In the article - 8,000 Days Of Retirement: An Entire Phase Of Your Life Waiting To Be Invented, author Coughlin suggests that the best way to think about retirement is as the fourth of a series of 8,000-day life segments.
- The first 8,000 days – which is about 22 years – takes us from birth to adulthood, when we graduate college and become (hopefully!) productive adults.
- The second 8,000 days takes us from college graduation to ‘midlife’ (age 44),
- The next 8,000 days takes us from midlife to ‘retirement’ (at age 66).
- And prompts the question: what do you want to do with those next/last 8,000 days?

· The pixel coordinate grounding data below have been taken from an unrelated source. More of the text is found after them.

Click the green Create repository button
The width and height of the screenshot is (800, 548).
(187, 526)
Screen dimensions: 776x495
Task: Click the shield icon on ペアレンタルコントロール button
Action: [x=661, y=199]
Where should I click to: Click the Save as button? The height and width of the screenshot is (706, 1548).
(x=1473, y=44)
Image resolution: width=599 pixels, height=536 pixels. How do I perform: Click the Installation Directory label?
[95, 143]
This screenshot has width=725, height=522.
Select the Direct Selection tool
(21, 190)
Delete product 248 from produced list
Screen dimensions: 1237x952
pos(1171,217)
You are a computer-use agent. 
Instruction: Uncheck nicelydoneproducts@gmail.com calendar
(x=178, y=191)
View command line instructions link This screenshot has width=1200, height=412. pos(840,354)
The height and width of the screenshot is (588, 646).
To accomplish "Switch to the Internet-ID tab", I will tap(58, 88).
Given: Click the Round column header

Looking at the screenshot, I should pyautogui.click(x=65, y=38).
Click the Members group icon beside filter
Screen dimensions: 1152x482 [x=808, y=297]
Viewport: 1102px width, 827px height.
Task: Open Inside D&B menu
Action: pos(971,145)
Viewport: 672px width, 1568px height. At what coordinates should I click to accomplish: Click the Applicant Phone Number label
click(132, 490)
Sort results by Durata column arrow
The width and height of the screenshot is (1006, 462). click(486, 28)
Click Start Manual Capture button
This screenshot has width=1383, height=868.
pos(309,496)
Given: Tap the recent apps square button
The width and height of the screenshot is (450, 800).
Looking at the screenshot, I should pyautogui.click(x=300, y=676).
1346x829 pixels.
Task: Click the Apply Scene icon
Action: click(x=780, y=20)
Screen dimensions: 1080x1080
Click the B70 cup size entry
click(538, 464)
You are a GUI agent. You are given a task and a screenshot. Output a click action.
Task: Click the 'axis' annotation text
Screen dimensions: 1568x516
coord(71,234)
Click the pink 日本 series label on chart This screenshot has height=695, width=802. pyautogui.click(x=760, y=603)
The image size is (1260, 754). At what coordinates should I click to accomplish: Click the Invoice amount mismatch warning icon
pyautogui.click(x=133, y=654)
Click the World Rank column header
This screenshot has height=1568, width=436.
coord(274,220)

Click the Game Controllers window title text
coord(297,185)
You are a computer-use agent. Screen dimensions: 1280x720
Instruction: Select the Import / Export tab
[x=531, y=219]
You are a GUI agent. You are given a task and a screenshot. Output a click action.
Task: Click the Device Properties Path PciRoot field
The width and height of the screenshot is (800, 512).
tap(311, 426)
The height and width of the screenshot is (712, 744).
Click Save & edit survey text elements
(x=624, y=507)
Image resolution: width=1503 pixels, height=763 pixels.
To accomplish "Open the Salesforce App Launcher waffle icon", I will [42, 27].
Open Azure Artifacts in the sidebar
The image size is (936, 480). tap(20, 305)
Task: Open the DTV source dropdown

The significance of framing this way – as 8,000 days – is that it’s a lot of days, and helps to emphasize to prospective retirees how much time they’ll really have… and how bored they may get without either a plan or at least a readiness for retirement itself to grow and evolve. After all, ‘play more golf’ may sound appealing as a retirement plan… but probably not if it’s going to be 8,000 days of golf! In fact, 8,000 days can actually be such a big retirement phase to tackle, that Coughlin suggests breaking it down further into four sub-phases:
- the Honeymoon phase (what you do with the early active years of retirement, which might include more travel, more volunteer work, or even more ‘work’, as the labor force participation rate of those aged 65-74 is projected to hit 30% by 2026);
- the Big Decision phase, as we transition into our 70s, when work really begins to fade from view, health may be less vibrant, but there’s an opportunity to make or renew social connections (e.g., grandparenting, volunteering, social hobbies), and the big question becomes, “Where will we live, and where will we go every day?”;
- the Navigating Complexity phase, when health, unfortunately, deteriorates further, and health management itself can become a more full-time job with additional doctor’s appointments, medication management, and rising mobility challenges; and
- the Solo journey phase, which sadly may entail the death of a spouse, or a fall or stroke that brings about a sudden and drastic change in needs and lifestyle… and thus requires making more of a plan about where Helping Hands (family, hired care, or otherwise) may come from.
Of course, not everyone will navigate the stages in the same manner and timeline, and some of them have sad challenges associated that may be tough to think about… yet ultimately, isn’t preparing for such situations what financial planning is really all about?